262 books316 followers
Sheila Ann Mary Coates Holland
aka Sheila Holland, Sheila Coates, Charlotte Lamb, Sheila Lancaster, Victoria Woolf, Laura Hardy

Sheila Ann Mary Coates was born on 1937 in Essex, England, just before the Second World War in the East End of London. As a child, she was moved from relative to relative to escape the bombings of World War II. Sheila attended the Ursuline Convent for Girls. On leaving school at 16, the convent-educated author worked for the Bank of England as a clerk. Sheila continued her education by taking advantage of the B of E's enormous library during her lunch breaks and after work. She later worked as a secretary for the BBC. While there, she met and married Richard Holland, a political reporter. A voracious reader of romance novels, she began writing at her husband's suggestion. She wrote her first book in three days with three children underfoot! In between raising her five children (including a set of twins), Charlotte wrote several more novels. She used both her married and maiden names, Sheila Holland and Sheila Coates, before her first novel as Charlotte Lamb, Follow a Stranger, was published by Mills & Boon in 1973. She also used the pennames: Sheila Lancaster, Victoria Wolf and Laura Hardy.

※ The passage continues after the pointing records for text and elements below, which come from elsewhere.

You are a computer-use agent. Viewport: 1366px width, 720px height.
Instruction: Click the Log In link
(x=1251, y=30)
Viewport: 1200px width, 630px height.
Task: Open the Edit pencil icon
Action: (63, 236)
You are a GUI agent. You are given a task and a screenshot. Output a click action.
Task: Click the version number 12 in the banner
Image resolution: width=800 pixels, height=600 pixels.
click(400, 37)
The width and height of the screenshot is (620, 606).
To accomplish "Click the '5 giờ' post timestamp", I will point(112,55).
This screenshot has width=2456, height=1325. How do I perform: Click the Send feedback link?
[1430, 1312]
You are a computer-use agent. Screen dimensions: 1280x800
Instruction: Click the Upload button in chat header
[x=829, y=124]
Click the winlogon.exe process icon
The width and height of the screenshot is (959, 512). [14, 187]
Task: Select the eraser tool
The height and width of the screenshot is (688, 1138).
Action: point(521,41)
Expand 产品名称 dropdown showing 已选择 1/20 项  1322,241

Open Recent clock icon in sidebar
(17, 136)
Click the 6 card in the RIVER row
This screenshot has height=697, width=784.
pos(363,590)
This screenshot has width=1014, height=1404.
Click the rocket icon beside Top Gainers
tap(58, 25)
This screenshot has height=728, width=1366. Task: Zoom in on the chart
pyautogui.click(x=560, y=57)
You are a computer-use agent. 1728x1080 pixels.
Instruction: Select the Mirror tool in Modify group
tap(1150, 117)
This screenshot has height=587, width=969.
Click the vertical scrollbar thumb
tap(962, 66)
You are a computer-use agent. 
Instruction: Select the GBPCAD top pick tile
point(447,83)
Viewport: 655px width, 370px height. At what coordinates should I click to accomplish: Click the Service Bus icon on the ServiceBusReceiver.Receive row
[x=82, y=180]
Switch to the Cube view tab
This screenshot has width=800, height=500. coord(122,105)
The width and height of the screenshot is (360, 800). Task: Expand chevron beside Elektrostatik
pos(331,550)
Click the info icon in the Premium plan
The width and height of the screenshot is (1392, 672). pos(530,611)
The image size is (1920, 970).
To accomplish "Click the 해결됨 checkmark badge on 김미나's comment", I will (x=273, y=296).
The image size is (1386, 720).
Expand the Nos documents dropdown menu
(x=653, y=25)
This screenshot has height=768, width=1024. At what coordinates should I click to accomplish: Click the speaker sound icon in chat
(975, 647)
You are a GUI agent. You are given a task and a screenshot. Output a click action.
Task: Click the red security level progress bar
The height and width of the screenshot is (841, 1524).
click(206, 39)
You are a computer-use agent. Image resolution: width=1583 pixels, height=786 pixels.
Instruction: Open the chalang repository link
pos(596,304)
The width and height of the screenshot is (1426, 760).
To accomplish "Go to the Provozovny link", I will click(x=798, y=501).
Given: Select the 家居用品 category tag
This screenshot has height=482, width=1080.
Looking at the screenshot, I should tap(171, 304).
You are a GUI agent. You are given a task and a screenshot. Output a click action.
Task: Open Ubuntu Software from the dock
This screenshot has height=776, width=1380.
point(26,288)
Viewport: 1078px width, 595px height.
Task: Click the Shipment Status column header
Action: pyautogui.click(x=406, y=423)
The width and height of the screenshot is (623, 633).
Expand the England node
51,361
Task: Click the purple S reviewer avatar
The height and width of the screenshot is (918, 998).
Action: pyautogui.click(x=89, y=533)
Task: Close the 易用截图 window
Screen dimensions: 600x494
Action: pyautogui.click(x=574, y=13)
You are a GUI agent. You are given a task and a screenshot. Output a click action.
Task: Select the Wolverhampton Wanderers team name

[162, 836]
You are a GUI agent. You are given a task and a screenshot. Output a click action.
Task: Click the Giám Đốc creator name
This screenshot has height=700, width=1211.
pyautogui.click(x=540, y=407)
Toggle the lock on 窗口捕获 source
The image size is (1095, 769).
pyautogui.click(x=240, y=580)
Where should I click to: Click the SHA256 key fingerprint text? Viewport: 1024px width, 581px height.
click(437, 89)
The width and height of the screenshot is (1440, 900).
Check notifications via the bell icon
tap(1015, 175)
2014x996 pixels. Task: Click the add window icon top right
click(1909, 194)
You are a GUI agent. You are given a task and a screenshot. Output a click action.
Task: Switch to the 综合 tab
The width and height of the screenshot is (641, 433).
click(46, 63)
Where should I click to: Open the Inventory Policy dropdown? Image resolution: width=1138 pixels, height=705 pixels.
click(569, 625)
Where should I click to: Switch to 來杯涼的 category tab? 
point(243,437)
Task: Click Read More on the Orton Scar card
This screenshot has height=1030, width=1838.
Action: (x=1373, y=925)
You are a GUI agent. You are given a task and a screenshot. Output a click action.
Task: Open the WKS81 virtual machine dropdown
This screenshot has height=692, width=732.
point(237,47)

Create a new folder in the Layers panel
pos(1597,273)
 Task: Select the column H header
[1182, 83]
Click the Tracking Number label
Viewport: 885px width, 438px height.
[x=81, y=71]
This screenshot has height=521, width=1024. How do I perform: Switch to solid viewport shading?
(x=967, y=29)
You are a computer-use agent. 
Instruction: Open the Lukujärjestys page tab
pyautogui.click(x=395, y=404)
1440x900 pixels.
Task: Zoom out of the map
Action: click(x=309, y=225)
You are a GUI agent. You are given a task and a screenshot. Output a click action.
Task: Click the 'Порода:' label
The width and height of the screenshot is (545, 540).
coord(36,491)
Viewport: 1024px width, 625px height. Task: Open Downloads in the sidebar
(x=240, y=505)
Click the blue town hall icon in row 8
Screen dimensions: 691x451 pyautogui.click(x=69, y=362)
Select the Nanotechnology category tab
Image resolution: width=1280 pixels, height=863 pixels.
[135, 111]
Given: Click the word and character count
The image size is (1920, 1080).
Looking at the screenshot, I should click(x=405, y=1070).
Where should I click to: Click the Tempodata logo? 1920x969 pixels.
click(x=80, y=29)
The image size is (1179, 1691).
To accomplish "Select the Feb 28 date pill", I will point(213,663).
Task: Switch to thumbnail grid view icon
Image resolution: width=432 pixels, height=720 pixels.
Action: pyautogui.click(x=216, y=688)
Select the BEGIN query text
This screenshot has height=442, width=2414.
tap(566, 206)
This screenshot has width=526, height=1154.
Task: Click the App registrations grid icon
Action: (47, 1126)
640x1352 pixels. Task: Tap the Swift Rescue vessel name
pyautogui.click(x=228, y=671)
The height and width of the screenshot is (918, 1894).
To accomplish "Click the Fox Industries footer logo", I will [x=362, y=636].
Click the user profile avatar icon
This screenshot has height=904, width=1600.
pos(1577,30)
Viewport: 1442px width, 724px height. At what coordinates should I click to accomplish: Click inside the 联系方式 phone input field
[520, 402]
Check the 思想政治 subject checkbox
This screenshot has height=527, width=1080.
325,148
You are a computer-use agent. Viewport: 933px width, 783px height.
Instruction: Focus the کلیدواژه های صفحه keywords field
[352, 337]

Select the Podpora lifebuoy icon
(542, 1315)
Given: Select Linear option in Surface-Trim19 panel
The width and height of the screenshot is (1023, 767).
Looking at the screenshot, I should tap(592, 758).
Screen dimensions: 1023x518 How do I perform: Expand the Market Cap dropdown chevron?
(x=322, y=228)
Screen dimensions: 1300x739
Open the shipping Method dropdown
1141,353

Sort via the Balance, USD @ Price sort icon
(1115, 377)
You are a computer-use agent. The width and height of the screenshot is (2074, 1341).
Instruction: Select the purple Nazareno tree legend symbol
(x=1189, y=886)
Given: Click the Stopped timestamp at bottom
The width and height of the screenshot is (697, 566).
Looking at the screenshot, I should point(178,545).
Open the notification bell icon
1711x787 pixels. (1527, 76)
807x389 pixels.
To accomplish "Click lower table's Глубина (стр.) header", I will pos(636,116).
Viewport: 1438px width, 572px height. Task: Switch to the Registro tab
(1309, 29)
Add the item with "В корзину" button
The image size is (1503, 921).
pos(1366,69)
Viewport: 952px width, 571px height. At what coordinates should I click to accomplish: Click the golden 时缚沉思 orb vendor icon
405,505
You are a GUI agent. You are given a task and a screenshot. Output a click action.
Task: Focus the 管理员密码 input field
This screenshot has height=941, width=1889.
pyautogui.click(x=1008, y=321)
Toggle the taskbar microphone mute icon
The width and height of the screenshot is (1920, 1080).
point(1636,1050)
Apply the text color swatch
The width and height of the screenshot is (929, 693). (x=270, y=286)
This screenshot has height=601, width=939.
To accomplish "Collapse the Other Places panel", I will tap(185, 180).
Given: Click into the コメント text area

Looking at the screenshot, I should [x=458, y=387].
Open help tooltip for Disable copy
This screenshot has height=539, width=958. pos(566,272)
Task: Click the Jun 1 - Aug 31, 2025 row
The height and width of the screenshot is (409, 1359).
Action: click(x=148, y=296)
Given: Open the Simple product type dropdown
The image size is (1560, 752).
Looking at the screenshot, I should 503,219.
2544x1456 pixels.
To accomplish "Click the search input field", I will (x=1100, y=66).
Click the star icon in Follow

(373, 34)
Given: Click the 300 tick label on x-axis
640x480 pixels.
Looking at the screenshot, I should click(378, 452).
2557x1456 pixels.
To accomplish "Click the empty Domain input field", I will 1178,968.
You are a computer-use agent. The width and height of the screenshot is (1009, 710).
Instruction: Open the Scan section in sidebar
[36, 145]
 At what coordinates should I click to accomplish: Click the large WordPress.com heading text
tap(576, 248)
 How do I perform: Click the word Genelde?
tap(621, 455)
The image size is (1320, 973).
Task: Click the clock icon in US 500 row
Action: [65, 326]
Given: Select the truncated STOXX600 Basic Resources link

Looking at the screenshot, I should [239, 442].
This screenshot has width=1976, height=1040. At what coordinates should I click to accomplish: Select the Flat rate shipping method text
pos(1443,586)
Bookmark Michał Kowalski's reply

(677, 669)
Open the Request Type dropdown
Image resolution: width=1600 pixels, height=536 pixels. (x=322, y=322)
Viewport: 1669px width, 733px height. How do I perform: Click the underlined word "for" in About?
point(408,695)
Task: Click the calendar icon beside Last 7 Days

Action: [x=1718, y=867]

Sheila was a true revolutionary in the field of romance writing. One of the first writers to explore the boundaries of sexual desire, her novels often reflected the forefront of the "sexual revolution" of the 1970s. Her books touched on then-taboo subjects such as child abuse and rape, and she created sexually confident - even dominant - heroines. She was also one of the first to create a modern romantic heroine: independent, imperfect, and perfectly capable of initiating a sexual or romantic relationship. A prolific author, Sheila penned more than 160 novels, most of them for Mills & Boon. Known for her swiftness as well as for her skill in writing, Sheila typically wrote a minimum of two thousand words per day, working from 9:00 a.m. until 5:00 p.m. While she once finished a full-length novel in four days, she herself pegged her average speed at two weeks to complete a full novel. Since 1977, Sheila had been living on the Isle of Man as a tax exile with her husband and four of their five children: Michael Holland, Sarah Holland, Jane Holland, Charlotte Holland and David Holland. Sheila passed away on October 8, 2000 in her baronial-style home 'Crogga' on the Island. She is greatly missed by her many fans, and by the romance writing community.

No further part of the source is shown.